Voices whisper that there is no one like us. No one would understand. We are lonely and afraid to be ourselves. We live expecting someone to come through the door and tell us we’re not doing it right.
If it’s not we, at least it’s me. My childhood was soaked through with confusion. Life was a puzzle with the box missing and it was never clear which picture we were trying to assemble. I prayed, went to the library often, and wished I knew who to talk to.
As far as I could tell, talking wasn’t what people did. It took years for me to understand that this was because most people assume that they are alone. That they believe their feelings of inadequacy (and all the proofs thereof) are unique to them alone. Life was, I discovered, a great deal of pretending. Performance and appearance are some of our world’s most sacred values.
I’ve made some new friends who don’t have it all together. They don’t try to hide their struggles. No one has any energy or interest in pretense. My friends are giving me something that I want and without meaning to, I find myself studying them, trying to understand it.
This caught my eye in a paragraph from writer, Heather King talking about what we have to give each other. We have, she says, “our wounds, our holy longing, our groping in the dark.”
What we have to give each other is the truth that we are not alone. Despair and shame assail, but against the sharing of “our wounds and holy longing,” they are rendered mute by the voice of love.
It’s like we live in ditches, sitting up to our armpits in mud with the garbage of every car that’s gone by squishing up against us.
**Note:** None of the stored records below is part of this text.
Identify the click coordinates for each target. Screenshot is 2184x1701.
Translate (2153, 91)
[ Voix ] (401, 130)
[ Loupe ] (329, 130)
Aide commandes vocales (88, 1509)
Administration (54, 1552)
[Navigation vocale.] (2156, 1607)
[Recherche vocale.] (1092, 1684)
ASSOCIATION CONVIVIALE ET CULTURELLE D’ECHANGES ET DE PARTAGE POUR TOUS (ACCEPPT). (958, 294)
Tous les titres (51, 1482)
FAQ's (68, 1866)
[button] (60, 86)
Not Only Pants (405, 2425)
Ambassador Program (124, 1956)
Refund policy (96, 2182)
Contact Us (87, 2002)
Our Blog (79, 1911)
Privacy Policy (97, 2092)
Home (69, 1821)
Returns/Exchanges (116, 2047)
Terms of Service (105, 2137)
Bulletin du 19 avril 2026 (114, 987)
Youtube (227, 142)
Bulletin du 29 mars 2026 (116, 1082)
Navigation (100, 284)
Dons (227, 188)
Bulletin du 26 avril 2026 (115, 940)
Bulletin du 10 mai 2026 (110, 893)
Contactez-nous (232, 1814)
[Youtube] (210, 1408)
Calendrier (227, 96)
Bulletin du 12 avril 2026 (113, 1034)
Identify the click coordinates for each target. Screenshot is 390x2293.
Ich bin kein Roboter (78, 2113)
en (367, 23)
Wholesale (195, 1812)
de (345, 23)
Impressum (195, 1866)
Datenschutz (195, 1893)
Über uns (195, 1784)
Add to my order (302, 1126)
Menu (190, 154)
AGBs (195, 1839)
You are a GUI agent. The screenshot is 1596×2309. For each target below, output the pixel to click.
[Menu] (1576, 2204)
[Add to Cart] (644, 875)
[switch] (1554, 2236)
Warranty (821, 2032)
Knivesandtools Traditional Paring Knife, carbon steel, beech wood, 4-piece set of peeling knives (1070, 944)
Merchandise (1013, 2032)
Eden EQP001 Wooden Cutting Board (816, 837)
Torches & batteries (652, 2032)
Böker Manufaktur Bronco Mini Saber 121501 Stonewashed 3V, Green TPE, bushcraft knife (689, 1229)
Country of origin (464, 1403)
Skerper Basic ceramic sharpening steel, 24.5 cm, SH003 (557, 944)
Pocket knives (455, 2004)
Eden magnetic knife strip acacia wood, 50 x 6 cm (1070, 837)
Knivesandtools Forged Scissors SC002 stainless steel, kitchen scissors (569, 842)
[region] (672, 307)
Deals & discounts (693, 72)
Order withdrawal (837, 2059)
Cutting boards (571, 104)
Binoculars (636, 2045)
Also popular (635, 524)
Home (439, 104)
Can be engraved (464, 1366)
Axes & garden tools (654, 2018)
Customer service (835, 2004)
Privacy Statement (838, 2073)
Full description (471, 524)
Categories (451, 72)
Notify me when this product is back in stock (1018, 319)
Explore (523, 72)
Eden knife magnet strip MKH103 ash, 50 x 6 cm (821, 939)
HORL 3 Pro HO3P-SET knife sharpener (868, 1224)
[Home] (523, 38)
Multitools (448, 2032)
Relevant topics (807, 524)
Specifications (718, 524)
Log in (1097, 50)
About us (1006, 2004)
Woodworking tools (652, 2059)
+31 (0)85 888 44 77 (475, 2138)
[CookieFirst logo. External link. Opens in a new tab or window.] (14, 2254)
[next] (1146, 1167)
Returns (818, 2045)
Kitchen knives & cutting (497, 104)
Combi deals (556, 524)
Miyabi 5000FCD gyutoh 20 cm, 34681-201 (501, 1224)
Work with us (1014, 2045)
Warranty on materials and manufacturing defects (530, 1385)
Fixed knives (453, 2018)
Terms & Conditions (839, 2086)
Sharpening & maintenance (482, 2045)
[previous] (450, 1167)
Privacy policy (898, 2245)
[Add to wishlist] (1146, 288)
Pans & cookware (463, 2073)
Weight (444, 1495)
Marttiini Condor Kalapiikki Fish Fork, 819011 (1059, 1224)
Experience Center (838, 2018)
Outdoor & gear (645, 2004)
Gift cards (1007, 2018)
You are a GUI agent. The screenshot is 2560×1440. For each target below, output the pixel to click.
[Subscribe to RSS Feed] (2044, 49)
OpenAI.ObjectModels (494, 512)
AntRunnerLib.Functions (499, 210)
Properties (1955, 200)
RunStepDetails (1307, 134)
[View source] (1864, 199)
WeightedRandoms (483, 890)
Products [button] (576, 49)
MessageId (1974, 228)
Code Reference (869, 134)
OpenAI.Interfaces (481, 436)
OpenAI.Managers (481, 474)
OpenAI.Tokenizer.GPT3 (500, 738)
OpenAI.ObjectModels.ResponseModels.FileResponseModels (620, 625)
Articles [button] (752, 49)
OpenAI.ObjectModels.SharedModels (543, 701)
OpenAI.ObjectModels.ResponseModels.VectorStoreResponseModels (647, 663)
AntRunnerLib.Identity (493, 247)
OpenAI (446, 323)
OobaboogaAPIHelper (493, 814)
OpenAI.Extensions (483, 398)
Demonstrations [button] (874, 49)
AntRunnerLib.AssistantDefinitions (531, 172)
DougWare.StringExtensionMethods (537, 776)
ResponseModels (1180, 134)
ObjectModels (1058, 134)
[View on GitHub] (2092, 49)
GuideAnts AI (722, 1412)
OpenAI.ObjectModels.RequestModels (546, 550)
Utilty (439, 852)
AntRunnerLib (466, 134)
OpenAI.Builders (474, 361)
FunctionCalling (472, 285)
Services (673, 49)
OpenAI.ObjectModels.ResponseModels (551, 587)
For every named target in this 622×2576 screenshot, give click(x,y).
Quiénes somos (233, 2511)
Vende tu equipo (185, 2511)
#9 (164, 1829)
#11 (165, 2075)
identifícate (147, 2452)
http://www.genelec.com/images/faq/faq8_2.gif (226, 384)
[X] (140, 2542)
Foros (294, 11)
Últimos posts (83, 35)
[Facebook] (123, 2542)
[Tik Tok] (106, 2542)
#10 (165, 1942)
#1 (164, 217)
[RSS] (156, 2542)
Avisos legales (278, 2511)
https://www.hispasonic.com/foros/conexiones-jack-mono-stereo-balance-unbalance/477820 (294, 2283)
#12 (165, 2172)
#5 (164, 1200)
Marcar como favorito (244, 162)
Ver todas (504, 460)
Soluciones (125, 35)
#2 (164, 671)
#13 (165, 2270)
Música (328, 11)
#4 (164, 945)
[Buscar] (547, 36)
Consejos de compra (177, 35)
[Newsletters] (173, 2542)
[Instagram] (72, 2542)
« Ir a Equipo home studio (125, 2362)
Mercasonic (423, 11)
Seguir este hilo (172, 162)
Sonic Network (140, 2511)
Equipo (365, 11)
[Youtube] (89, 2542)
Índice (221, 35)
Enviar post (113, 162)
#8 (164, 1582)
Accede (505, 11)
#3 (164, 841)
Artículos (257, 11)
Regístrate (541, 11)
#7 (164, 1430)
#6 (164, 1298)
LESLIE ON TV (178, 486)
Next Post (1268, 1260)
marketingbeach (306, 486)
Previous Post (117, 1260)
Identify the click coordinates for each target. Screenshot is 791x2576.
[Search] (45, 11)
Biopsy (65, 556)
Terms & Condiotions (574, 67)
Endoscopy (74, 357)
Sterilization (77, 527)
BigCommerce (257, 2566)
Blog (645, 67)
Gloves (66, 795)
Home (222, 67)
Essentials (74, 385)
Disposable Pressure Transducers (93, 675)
We can see neck and shoulders of the person across the road. We’re equipped with a washcloth, a voice, and a curling iron. Standard etiquette is to keep your face clean, your hair curled, and make frequent reference to the sunshine or the birds.
One day the unthinkable happens. The woman across the way stands up from her stretch of supposedly manicured lawn. The ear rings you’ve admired from afar are the last nice thing about her. Not only is she muddy, she only has one leg. A diaper and a squashed coke can are stuck in the mud on her.
Relief floods you. Tears wash down your face. You are not alone.
In your ditch, there might be diapers and coke cans. In mine, there is a winter’s worth of dog poop, some very frustrated dreams, uninvited levels of emotion over little things, a lot of uncertainty, some recurring unhealed mess that is completely fine until the days it isn’t (which really ticks me off unless it makes me cry), shame, self doubt, and an abiding loneliness. My bounce backer function is also behaving rather erratically these days.
We are not alone. This is the truth that we have to offer each other. These are the words of our gift until the final word which is love.